* _Aufgabe 1_
Schreiben Sie aus den Zeilen, die auf den Text folgen, alles von der Zeile mit „This screenshot has height=227, width=477.“ bis zum Ende dieser Zeilen unverändert ab, beide Enden eingeschlossen.

Diese Ratlosigkeit ist gar nicht so selten. Kolleg*innen im Lehrerzimmer wissen nicht weiter, weil sie Kinder unterrichten, die scheinbar nicht lernen wollen.

Faul oder nicht faul, das ist hier die Frage …

Du musst schon genau hinschauen, um zu entdecken, warum ein Kind nicht lernt. Manchmal entwickeln Kinder bereits im Grundschulalter Strategien, um Lernschwierigkeiten zu vertuschen. Sie lernen auswendig, statt zu lesen, rechnen mit den Fingern und Zehen, um vermeintlich mithalten zu können. Manchmal gelingt es ihnen für eine lange Zeit, ihre Schwierigkeiten zu verbergen. Nicht immer hat das Kind eine umfassende Lernstörung. Bei Schwierigkeiten im mathematischen Bereich spricht man von einer Rechenschwäche oder Dyskalkulie. Bei Schwierigkeiten im Bereich des Lesens und Schreibens liegt möglicherweise eine Legasthenie vor. 

Stell Dir vor …

… Du trägst Wollhandschuhe. Fäustlinge. Jetzt bekommst Du die Aufgabe in kurzer Zeit einen dünnen Faden durch ein sehr kleines Nadelöhr zu fädeln. Alle anderen um Dich herum tragen keine Handschuhe. Natürlich – Du brauchst wesentlich mehr Zeit und Glück als die anderen. Natürlich strengt Dich das Einfädeln um ein Vielfaches mehr an als die anderen. Dabei willst Du nichts anderes, als genauso erfolgreich zu sein, wie die anderen.

* _Extrahierte Informationen_
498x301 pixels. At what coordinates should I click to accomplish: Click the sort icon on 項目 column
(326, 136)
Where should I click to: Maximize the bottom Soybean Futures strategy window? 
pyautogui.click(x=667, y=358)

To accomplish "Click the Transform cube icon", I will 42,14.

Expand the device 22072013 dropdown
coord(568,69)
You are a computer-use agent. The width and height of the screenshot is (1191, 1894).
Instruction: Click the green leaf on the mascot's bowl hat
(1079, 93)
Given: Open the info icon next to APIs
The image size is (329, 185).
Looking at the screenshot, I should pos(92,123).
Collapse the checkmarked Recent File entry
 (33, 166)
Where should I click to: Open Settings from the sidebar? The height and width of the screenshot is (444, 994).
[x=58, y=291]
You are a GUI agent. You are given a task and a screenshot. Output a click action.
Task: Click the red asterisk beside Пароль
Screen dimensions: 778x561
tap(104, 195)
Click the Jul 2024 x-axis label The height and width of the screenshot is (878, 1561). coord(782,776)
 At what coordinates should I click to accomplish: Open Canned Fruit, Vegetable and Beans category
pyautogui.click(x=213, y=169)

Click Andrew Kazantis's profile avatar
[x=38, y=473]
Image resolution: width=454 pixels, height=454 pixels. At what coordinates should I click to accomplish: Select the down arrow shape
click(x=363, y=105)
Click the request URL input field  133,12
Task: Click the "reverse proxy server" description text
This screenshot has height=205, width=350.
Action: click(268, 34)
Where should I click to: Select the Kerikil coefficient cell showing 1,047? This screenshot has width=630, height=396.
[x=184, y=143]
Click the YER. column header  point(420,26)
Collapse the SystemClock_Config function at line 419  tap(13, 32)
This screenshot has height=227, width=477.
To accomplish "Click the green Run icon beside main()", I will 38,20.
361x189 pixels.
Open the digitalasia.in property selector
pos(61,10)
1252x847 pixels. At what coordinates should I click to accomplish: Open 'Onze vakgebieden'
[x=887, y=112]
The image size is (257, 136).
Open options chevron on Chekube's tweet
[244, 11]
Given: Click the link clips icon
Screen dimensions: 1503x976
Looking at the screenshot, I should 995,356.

* _Aufgabe 2_
Übertragen Sie den folgenden Satz aus dem Text über Lernschwierigkeiten ins Englische: „Bei Schwierigkeiten im mathematischen Bereich spricht man von einer Rechenschwäche oder Dyskalkulie.“

* _Ausgabe 1_
This screenshot has height=227, width=477.
To accomplish "Click the green Run icon beside main()", I will 38,20.
361x189 pixels.
Open the digitalasia.in property selector
pos(61,10)
1252x847 pixels. At what coordinates should I click to accomplish: Open 'Onze vakgebieden'
[x=887, y=112]
The image size is (257, 136).
Open options chevron on Chekube's tweet
[244, 11]
Given: Click the link clips icon
Screen dimensions: 1503x976
Looking at the screenshot, I should 995,356.

* _Ausgabe 2_
In the case of difficulties in mathematics, one speaks of a weakness in arithmetic, or dyscalculia.